* What is being asked *
From first line to last, the records below are to be duplicated exactly.

# # # # # # #

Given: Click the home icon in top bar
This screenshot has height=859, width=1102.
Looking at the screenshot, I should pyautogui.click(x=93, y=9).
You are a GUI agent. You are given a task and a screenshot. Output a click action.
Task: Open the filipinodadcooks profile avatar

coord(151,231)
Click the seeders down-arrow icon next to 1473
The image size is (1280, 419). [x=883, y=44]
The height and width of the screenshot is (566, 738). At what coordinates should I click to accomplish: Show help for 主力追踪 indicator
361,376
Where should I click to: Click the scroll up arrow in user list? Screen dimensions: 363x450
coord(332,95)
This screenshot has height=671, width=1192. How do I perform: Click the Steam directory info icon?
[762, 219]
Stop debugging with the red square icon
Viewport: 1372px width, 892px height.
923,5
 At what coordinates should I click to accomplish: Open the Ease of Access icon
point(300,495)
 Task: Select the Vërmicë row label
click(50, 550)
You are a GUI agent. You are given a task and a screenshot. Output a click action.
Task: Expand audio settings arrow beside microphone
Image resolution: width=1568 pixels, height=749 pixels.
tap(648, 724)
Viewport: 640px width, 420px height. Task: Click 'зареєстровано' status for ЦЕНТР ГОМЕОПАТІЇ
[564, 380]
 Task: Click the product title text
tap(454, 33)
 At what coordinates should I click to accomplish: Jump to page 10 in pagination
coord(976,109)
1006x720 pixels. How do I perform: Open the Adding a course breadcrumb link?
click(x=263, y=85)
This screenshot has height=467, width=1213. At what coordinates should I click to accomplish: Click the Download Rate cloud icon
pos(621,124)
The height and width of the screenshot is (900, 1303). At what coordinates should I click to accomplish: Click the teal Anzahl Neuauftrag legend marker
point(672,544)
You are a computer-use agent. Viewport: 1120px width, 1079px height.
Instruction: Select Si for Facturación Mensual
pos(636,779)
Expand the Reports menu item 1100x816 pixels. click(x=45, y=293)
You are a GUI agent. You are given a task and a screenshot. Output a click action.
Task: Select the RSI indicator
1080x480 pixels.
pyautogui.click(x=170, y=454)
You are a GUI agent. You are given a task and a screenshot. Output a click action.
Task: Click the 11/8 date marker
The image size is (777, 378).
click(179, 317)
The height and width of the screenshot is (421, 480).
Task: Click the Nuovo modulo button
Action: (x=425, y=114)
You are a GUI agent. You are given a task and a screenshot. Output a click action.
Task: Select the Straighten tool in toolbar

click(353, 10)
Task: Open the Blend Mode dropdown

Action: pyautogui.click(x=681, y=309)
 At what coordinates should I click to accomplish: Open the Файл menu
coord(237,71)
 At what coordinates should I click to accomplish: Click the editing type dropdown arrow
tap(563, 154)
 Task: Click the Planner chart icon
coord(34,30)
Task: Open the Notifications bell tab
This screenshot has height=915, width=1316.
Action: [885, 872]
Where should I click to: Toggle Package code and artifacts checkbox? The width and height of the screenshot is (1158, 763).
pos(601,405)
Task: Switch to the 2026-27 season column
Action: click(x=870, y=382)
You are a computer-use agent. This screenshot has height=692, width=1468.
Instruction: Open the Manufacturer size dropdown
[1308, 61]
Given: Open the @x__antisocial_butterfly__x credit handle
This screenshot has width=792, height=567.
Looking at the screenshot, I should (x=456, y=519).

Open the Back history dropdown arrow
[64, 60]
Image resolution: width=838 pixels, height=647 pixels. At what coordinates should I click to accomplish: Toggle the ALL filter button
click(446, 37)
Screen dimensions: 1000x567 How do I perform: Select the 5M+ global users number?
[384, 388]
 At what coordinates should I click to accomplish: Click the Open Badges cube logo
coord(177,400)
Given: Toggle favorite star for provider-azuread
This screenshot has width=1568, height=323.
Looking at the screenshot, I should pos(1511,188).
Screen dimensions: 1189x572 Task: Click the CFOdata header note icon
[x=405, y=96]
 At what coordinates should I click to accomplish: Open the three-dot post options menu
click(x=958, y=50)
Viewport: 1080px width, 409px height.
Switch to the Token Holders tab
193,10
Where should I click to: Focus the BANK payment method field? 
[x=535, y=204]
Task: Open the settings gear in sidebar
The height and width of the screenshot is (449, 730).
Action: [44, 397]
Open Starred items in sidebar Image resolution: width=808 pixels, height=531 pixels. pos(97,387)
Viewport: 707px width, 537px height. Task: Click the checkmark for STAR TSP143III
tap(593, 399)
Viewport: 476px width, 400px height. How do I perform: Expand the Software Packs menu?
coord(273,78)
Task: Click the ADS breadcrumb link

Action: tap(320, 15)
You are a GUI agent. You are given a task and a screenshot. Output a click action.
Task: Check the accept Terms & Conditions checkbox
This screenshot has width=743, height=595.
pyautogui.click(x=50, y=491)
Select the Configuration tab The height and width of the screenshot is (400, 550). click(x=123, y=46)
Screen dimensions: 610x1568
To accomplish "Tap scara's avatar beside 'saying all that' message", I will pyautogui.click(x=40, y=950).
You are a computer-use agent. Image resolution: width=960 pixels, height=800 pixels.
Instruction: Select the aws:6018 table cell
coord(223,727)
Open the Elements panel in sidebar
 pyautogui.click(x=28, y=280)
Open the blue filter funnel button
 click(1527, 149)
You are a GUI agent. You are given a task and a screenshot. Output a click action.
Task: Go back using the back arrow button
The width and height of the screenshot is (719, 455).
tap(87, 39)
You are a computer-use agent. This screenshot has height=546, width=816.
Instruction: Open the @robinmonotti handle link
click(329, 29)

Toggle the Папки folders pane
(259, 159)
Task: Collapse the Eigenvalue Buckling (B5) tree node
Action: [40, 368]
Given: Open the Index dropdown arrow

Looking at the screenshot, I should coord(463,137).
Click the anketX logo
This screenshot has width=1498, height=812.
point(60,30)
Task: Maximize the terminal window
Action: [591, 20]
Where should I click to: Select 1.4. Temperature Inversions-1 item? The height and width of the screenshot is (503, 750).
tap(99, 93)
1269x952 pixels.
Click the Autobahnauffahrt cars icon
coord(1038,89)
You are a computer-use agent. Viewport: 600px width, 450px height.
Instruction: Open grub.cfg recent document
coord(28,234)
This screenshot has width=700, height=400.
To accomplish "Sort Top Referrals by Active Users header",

# # # # # # #

* Response area *
Given: Click the home icon in top bar
This screenshot has height=859, width=1102.
Looking at the screenshot, I should pyautogui.click(x=93, y=9).
You are a GUI agent. You are given a task and a screenshot. Output a click action.
Task: Open the filipinodadcooks profile avatar

coord(151,231)
Click the seeders down-arrow icon next to 1473
The image size is (1280, 419). [x=883, y=44]
The height and width of the screenshot is (566, 738). At what coordinates should I click to accomplish: Show help for 主力追踪 indicator
361,376
Where should I click to: Click the scroll up arrow in user list? Screen dimensions: 363x450
coord(332,95)
This screenshot has height=671, width=1192. How do I perform: Click the Steam directory info icon?
[762, 219]
Stop debugging with the red square icon
Viewport: 1372px width, 892px height.
923,5
 At what coordinates should I click to accomplish: Open the Ease of Access icon
point(300,495)
 Task: Select the Vërmicë row label
click(50, 550)
You are a GUI agent. You are given a task and a screenshot. Output a click action.
Task: Expand audio settings arrow beside microphone
Image resolution: width=1568 pixels, height=749 pixels.
tap(648, 724)
Viewport: 640px width, 420px height. Task: Click 'зареєстровано' status for ЦЕНТР ГОМЕОПАТІЇ
[564, 380]
 Task: Click the product title text
tap(454, 33)
 At what coordinates should I click to accomplish: Jump to page 10 in pagination
coord(976,109)
1006x720 pixels. How do I perform: Open the Adding a course breadcrumb link?
click(x=263, y=85)
This screenshot has height=467, width=1213. At what coordinates should I click to accomplish: Click the Download Rate cloud icon
pos(621,124)
The height and width of the screenshot is (900, 1303). At what coordinates should I click to accomplish: Click the teal Anzahl Neuauftrag legend marker
point(672,544)
You are a computer-use agent. Viewport: 1120px width, 1079px height.
Instruction: Select Si for Facturación Mensual
pos(636,779)
Expand the Reports menu item 1100x816 pixels. click(x=45, y=293)
You are a GUI agent. You are given a task and a screenshot. Output a click action.
Task: Select the RSI indicator
1080x480 pixels.
pyautogui.click(x=170, y=454)
You are a GUI agent. You are given a task and a screenshot. Output a click action.
Task: Click the 11/8 date marker
The image size is (777, 378).
click(179, 317)
The height and width of the screenshot is (421, 480).
Task: Click the Nuovo modulo button
Action: (x=425, y=114)
You are a GUI agent. You are given a task and a screenshot. Output a click action.
Task: Select the Straighten tool in toolbar

click(353, 10)
Task: Open the Blend Mode dropdown

Action: pyautogui.click(x=681, y=309)
 At what coordinates should I click to accomplish: Open the Файл menu
coord(237,71)
 At what coordinates should I click to accomplish: Click the editing type dropdown arrow
tap(563, 154)
 Task: Click the Planner chart icon
coord(34,30)
Task: Open the Notifications bell tab
This screenshot has height=915, width=1316.
Action: [885, 872]
Where should I click to: Toggle Package code and artifacts checkbox? The width and height of the screenshot is (1158, 763).
pos(601,405)
Task: Switch to the 2026-27 season column
Action: click(x=870, y=382)
You are a computer-use agent. This screenshot has height=692, width=1468.
Instruction: Open the Manufacturer size dropdown
[1308, 61]
Given: Open the @x__antisocial_butterfly__x credit handle
This screenshot has width=792, height=567.
Looking at the screenshot, I should (x=456, y=519).

Open the Back history dropdown arrow
[64, 60]
Image resolution: width=838 pixels, height=647 pixels. At what coordinates should I click to accomplish: Toggle the ALL filter button
click(446, 37)
Screen dimensions: 1000x567 How do I perform: Select the 5M+ global users number?
[384, 388]
 At what coordinates should I click to accomplish: Click the Open Badges cube logo
coord(177,400)
Given: Toggle favorite star for provider-azuread
This screenshot has width=1568, height=323.
Looking at the screenshot, I should pos(1511,188).
Screen dimensions: 1189x572 Task: Click the CFOdata header note icon
[x=405, y=96]
 At what coordinates should I click to accomplish: Open the three-dot post options menu
click(x=958, y=50)
Viewport: 1080px width, 409px height.
Switch to the Token Holders tab
193,10
Where should I click to: Focus the BANK payment method field? 
[x=535, y=204]
Task: Open the settings gear in sidebar
The height and width of the screenshot is (449, 730).
Action: [44, 397]
Open Starred items in sidebar Image resolution: width=808 pixels, height=531 pixels. pos(97,387)
Viewport: 707px width, 537px height. Task: Click the checkmark for STAR TSP143III
tap(593, 399)
Viewport: 476px width, 400px height. How do I perform: Expand the Software Packs menu?
coord(273,78)
Task: Click the ADS breadcrumb link

Action: tap(320, 15)
You are a GUI agent. You are given a task and a screenshot. Output a click action.
Task: Check the accept Terms & Conditions checkbox
This screenshot has width=743, height=595.
pyautogui.click(x=50, y=491)
Select the Configuration tab The height and width of the screenshot is (400, 550). click(x=123, y=46)
Screen dimensions: 610x1568
To accomplish "Tap scara's avatar beside 'saying all that' message", I will pyautogui.click(x=40, y=950).
You are a computer-use agent. Image resolution: width=960 pixels, height=800 pixels.
Instruction: Select the aws:6018 table cell
coord(223,727)
Open the Elements panel in sidebar
 pyautogui.click(x=28, y=280)
Open the blue filter funnel button
 click(1527, 149)
You are a GUI agent. You are given a task and a screenshot. Output a click action.
Task: Go back using the back arrow button
The width and height of the screenshot is (719, 455).
tap(87, 39)
You are a computer-use agent. This screenshot has height=546, width=816.
Instruction: Open the @robinmonotti handle link
click(329, 29)

Toggle the Папки folders pane
(259, 159)
Task: Collapse the Eigenvalue Buckling (B5) tree node
Action: [40, 368]
Given: Open the Index dropdown arrow

Looking at the screenshot, I should coord(463,137).
Click the anketX logo
This screenshot has width=1498, height=812.
point(60,30)
Task: Maximize the terminal window
Action: [591, 20]
Where should I click to: Select 1.4. Temperature Inversions-1 item? The height and width of the screenshot is (503, 750).
tap(99, 93)
1269x952 pixels.
Click the Autobahnauffahrt cars icon
coord(1038,89)
You are a computer-use agent. Viewport: 600px width, 450px height.
Instruction: Open grub.cfg recent document
coord(28,234)
This screenshot has width=700, height=400.
To accomplish "Sort Top Referrals by Active Users header",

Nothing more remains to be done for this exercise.